**Problem description**
The expected answer is every line of the material that contains the word "title".
** Opening Entries provided block **
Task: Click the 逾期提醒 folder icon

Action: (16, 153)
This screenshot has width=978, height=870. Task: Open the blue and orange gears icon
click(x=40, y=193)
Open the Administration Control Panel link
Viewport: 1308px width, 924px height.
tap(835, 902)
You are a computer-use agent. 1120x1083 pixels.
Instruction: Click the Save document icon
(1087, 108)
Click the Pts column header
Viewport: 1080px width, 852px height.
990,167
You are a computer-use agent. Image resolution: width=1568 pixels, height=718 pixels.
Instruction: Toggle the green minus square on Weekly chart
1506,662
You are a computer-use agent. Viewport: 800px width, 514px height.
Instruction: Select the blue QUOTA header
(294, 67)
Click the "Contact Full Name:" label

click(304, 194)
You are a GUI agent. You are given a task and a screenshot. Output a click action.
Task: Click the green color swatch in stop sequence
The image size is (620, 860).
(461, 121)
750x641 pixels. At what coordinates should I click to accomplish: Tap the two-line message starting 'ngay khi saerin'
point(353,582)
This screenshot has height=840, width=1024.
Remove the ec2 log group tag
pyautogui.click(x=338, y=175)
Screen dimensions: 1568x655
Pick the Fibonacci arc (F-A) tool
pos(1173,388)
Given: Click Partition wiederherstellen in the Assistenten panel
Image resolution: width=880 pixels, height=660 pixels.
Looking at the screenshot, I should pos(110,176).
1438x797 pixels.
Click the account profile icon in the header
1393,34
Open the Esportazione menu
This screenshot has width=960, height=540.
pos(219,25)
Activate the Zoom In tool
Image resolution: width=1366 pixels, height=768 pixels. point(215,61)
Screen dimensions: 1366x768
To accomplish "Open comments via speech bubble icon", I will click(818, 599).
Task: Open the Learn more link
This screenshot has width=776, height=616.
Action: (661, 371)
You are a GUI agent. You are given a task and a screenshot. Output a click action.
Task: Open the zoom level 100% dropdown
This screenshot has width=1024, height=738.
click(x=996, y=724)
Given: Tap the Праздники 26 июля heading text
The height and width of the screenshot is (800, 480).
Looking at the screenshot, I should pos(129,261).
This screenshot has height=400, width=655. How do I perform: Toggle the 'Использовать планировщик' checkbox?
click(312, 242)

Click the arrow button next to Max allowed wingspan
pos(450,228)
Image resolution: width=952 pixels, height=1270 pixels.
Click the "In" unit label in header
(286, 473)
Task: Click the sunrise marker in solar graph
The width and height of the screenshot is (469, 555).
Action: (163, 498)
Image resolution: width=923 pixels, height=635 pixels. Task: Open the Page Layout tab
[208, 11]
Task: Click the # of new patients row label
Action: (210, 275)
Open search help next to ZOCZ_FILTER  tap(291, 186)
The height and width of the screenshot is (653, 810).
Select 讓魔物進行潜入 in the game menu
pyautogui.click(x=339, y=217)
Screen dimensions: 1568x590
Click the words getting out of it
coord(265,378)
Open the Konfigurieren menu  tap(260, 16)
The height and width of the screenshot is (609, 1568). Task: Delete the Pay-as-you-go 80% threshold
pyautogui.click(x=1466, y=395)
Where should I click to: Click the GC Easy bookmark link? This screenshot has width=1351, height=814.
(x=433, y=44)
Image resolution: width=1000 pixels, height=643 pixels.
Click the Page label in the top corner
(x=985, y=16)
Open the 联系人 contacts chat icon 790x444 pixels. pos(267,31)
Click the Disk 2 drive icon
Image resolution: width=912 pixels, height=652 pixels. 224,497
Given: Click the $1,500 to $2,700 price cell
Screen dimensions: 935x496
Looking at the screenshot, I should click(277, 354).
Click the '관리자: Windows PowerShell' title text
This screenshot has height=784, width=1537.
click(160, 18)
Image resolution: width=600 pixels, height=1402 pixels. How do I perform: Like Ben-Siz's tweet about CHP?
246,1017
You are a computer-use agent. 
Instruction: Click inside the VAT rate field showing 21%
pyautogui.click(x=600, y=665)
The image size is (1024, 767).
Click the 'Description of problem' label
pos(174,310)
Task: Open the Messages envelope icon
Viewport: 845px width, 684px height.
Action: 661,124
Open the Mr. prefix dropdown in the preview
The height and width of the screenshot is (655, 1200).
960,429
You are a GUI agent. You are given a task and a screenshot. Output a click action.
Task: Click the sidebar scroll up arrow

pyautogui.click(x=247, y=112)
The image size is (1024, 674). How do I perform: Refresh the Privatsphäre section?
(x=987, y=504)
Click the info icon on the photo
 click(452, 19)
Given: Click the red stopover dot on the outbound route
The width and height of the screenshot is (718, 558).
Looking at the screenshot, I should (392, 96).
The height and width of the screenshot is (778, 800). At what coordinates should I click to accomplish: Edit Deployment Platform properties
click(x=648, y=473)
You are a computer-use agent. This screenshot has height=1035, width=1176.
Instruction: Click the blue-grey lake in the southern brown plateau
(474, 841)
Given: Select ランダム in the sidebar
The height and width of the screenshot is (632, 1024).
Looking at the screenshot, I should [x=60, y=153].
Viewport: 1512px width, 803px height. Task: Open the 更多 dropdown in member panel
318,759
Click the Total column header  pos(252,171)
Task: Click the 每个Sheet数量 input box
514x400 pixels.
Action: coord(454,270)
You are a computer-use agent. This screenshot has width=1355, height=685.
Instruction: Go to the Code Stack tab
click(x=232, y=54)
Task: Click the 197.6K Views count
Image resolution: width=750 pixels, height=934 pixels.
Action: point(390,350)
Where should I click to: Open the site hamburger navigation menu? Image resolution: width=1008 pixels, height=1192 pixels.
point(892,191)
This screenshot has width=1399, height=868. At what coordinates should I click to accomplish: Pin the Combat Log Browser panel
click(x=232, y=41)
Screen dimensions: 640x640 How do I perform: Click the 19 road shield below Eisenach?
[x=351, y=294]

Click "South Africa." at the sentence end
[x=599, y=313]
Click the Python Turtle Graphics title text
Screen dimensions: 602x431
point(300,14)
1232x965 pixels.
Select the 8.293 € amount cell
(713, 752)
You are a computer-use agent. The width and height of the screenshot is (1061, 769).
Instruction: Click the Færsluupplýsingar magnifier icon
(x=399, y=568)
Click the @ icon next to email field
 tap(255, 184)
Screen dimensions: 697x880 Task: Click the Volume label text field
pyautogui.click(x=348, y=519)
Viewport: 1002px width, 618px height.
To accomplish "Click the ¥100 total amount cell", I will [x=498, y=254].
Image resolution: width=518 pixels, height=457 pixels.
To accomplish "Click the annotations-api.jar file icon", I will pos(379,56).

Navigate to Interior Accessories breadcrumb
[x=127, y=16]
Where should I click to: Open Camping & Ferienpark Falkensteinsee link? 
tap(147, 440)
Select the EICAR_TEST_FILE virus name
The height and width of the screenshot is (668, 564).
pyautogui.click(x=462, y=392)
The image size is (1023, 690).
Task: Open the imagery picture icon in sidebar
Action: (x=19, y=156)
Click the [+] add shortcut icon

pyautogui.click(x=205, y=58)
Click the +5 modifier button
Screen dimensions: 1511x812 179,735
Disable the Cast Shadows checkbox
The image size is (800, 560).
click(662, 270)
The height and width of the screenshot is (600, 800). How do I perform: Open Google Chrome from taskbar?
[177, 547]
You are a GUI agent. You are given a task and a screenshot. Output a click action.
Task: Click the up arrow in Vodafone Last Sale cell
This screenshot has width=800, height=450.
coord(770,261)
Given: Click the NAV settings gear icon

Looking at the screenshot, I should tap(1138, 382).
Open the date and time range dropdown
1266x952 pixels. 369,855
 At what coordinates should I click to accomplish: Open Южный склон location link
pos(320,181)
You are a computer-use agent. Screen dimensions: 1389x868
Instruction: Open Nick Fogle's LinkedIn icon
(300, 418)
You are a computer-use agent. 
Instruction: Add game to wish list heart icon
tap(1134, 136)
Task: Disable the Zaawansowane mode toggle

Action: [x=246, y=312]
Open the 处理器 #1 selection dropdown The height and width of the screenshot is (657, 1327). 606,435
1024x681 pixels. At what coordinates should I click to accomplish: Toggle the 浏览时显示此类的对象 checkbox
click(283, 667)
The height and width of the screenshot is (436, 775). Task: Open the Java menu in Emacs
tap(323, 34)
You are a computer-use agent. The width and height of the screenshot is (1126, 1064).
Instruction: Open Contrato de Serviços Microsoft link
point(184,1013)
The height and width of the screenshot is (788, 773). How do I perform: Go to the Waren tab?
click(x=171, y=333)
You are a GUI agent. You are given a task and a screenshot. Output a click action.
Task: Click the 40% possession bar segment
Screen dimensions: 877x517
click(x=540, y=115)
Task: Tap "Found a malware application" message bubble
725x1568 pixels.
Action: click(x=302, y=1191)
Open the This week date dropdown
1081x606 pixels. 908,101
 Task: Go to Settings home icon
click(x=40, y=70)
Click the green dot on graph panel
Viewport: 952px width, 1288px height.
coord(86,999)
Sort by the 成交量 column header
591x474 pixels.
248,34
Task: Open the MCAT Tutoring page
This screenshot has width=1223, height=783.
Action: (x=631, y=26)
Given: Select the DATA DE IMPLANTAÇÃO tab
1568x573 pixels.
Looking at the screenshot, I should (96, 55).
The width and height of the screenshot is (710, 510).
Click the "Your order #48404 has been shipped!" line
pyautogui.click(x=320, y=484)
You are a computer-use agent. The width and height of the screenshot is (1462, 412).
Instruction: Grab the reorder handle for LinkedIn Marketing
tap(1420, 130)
** Closing Entries provided block **
**Expected answer**
Click the '관리자: Windows PowerShell' title text
Click the Python Turtle Graphics title text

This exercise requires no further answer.